3.外部経済効果についての議論は、もうやめます。そのごく一部の議論として公共財供給は適切なレベル(これが市場経済では過小なレベルになるといっているわけ。経済学者どころか、経済学のまともな学部生なら誰でも通じる言葉遣いなんですがねえ…)でするべきだということで意見を一致させましょう。わたしは、あなたが公共財不要論を唱えているなんて一言も言っていない。ただ、これは通常、経済学では「市場(経済)の失敗」の一つとされます。市場が使えなかったりするので、その供給の「具体的な」仕方にいろいろ仕組みを考えるのに苦労しているわけです。

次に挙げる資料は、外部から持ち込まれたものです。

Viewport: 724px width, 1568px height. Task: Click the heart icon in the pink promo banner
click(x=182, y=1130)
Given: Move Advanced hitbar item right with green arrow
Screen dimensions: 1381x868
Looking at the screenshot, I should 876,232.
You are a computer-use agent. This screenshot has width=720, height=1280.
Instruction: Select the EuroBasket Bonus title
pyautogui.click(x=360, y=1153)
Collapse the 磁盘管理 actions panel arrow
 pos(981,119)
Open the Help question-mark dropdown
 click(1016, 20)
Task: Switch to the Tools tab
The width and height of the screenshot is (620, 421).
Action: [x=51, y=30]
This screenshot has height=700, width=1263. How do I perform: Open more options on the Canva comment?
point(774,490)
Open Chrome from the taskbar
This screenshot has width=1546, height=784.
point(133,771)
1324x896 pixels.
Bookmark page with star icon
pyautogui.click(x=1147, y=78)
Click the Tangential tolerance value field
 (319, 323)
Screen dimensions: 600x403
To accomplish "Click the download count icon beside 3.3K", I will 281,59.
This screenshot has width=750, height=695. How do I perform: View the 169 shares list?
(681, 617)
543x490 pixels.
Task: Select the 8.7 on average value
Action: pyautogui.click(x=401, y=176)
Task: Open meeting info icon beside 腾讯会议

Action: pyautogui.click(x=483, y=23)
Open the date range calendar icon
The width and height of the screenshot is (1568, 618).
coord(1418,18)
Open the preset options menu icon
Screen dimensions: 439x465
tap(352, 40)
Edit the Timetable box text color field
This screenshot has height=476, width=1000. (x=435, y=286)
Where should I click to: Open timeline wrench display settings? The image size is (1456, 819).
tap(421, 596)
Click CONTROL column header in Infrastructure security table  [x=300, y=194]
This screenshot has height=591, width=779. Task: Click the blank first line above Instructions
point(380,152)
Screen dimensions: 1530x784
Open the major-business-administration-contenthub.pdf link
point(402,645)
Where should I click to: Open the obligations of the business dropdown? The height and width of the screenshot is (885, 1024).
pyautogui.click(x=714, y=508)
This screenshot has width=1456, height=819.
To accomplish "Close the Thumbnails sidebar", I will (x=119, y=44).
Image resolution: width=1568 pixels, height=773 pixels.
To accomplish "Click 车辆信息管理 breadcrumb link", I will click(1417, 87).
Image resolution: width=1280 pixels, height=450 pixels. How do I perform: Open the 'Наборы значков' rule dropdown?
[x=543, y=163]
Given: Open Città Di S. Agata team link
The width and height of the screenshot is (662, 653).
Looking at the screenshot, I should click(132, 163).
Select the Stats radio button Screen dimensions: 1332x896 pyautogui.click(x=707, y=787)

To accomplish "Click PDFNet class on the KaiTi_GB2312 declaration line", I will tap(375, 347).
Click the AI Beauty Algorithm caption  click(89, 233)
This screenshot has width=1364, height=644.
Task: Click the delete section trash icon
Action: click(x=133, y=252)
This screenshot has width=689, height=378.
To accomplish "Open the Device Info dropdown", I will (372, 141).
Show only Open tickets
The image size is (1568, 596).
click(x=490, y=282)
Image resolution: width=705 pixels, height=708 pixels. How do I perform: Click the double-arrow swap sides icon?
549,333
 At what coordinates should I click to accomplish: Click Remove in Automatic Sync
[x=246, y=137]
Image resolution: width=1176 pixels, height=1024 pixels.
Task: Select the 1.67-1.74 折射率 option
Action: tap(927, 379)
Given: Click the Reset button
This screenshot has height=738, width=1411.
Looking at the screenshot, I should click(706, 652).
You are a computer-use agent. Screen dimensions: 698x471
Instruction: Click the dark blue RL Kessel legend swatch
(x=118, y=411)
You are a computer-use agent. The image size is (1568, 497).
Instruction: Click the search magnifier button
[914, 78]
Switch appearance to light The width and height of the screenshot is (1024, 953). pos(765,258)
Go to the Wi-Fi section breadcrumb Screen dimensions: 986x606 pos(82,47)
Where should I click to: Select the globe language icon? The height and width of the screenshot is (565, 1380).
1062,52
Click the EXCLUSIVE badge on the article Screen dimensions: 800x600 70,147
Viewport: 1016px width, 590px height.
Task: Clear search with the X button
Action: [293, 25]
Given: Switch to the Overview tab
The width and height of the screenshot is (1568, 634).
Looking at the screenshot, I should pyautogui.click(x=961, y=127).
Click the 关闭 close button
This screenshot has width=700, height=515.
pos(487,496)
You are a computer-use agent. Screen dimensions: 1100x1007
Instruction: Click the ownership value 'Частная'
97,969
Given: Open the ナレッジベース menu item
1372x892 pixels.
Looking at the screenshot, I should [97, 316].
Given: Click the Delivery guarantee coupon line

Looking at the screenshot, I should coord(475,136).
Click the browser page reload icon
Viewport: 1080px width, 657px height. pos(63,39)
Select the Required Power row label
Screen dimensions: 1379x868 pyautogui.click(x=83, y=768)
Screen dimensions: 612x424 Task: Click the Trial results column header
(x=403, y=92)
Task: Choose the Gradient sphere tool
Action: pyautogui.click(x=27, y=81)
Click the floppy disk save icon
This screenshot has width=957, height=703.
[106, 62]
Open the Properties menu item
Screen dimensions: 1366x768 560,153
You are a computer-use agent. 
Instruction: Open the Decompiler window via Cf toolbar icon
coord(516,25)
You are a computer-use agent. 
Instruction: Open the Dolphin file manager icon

リンダール・メカニズムが「交渉によります」か?何処の文献?また、先の辞典ですか?まあ、人のことを信用なさらずに、ご自身の素人のソースで経済学用語をお使いになるんでしたら、どうぞご自由に。まあ、おそらく「世に問う」なかに経済学会は含まれないので、問題はないのかもしれません…。先の外部経済の定義だって、意味がわかって使っていなかったら、不正確になりますよ(つまり、辞書の日本語の説明には理論的背景がつまっているんで、文字だけとっても仕方ないです)。ちなみに、似ているのは、「公共サービスに対して住民が対価として税金を払う公共財市場における透明な媒体」の部分です。「対価」を決めるのは各住民。もし、おっしゃっているのが、aggregate された消費者余剰としての対価ならば、似てません。
で、投票が良いとおっしゃいますが、少なくとも投票に関する数理的性質は、市場経済と全く異なって、それこそ「至上」原理なんてとんでもないことはご存知のはず。だから、いろいろ状況によって、集団意思決定の方法を模索するのです。で、あなたのように、ぽんぽんとそれほど厳密な検証もせず「投票がよい」、とか「国籍の自由移動で解決」などとおっしゃらずに、いろいろ条件指定して一生懸命、市場(経済)、官僚組織、投票など各種の仕組みの性能を探っているのが経済学なわけです。
あなたの市場という言葉の使い方では、例えば、楽団の間の議論で演奏を決めるオルフェウス管弦楽団と通常の優秀な独裁者である指揮者を置くオーケストラが両方市場原理で片付けられそうですね。
あなたは、言葉の用法に対する許容度が低い方のようなので、「言葉の定義」は「哲学においては基本中の基本」ですが、そもそも定義とは何かという話からしなければなりません。
言葉の意味とは、将棋盤上の駒と同じで、全体における位置によってその値が決まるのであって、言葉それ自体に固定的な意味があるわけではありません。言葉の意味は、その言葉を使っている人の理論体系と分かちがたく結びついています。だから、私が使っている言葉も、私の「理論的背景がつまっているんで、文字だけとっても仕方ないです」。
経済学の用語を学界の標準的な意味で使えということは、学界の標準的な見解に従えというのと同じことです。言葉の定義は一つであるべきだという考えは、異端的な理論は存在してはいけないという考えと同じです。
もちろん、例えば、「犬」という意味で「猫」という言葉を使ったりすれば、コミュニケーションは成り立ちません。辞書的な、常識的な用法を著しく逸脱することは許されません。しかし、通常とは違う独自のニュアンスをこめることなら許されます。
定義、すなわち理論が全く異なるなら、コミュニケーションは不可能です。逆に、定義、すなわち理論が全く同じなら、コミュニケーションは不必要です。だから、もしも対話を望むのであれば、言葉の定義が違うことにいらだってはいけません。
私が使っている「市場原理/民主主義」という言葉も、私の理論体系の中でしか意味を持ちません。抽象的な定義でよければ、いくらでもしますが、具体的には何かと問われれば、私の具体的な議論を読んでもらうしかありません。